Shame, shame, shame. If I knew who you were, you’d be very sorry.
Sara Lige 


Strobing Lights

I believe the City of Kelowna should take certain measures to improve road safety in our city, especially in respect to bicyclists. 

The issue is the bike safety lights, and the strobe or flash option that usually comes with them. I do not know if you are aware, but this option presents a danger to people with epilepsy, particularly those who have photosensitive epileptic seizures. 

Epilepsy affects 1 in 26 adults, which means there are ~4100 people in Kelowna who have epilepsy. A person with epilepsy should be able to participate in daily life, such as walking down a street, without facing the risk of a cyclist using a strobe light. I am sure I do not have to explain the danger of people having seizures near roads or on cement. 

The measures taken could be something like promotional or informative material requesting people to not use the strobe light functionality. The city can also ask local bicycle businesses to participate in this information campaign to improve public safety. 
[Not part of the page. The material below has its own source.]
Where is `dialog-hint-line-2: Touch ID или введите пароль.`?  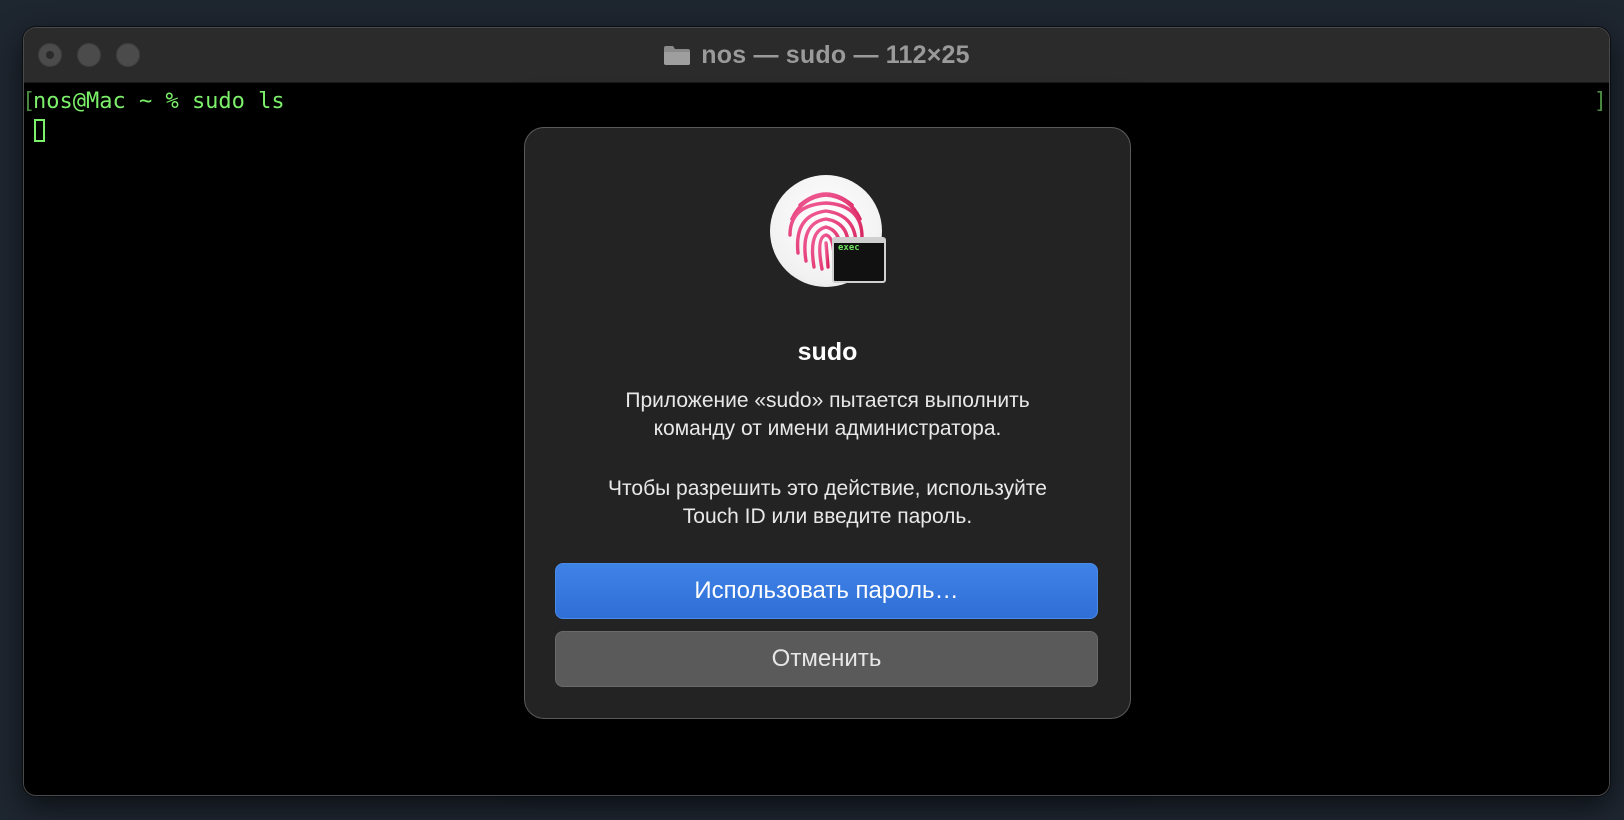
dialog-hint-line-2: Touch ID или введите пароль. is located at coordinates (828, 516).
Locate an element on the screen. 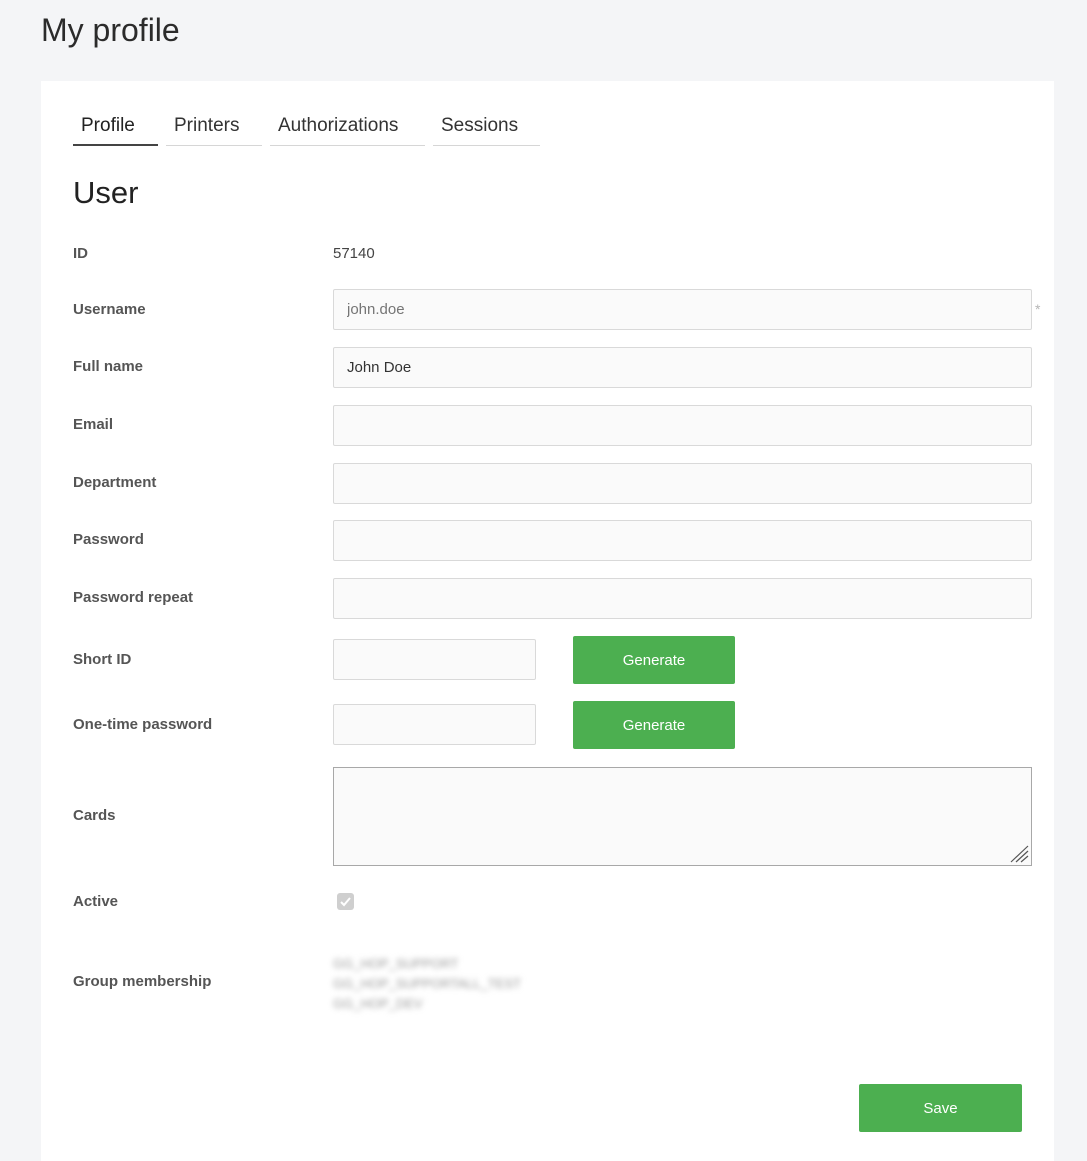 Image resolution: width=1087 pixels, height=1161 pixels. tab-sessions: Sessions is located at coordinates (486, 128).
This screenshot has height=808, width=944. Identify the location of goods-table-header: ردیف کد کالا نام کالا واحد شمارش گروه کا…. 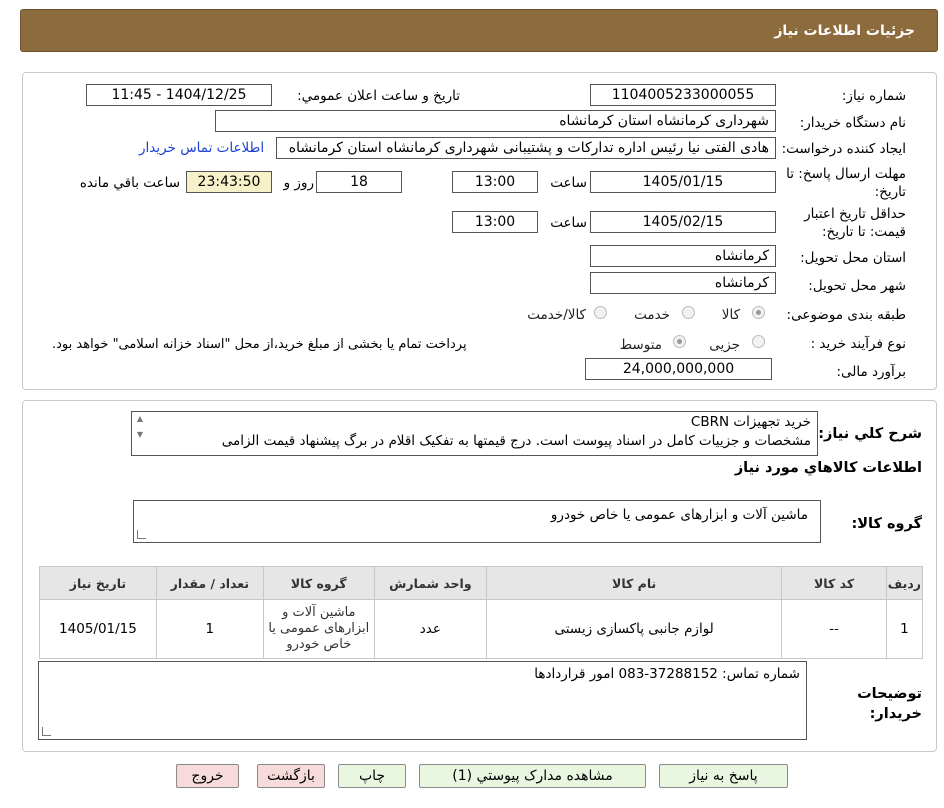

Beyond the seizure risk, flashing lights do not actually increase the safety of cyclists. A flashing light is much harder to track the location, speed, and direction than a steady constant light. I feel confident the benefits of this would be obvious. All of Kelowna accrues a benefit when bikers make this switch. Easier to track translates to fewer accidents, which means less time out of work, and less costs to the local hospital and clinics. 

Tyler Laing

Re: Coffee discrimination

Before you run off to the human rights tribunal for discriminating against bikes, please note; the safety issue is not for you, it is for the employees to guard against robbery.  It is much more difficult for a person in a car to reach through the drive through window than it is for a person on a bicycle or a pedestrian.  This is why people on foot are not allowed through the drive through either.  Please do your research before spouting off.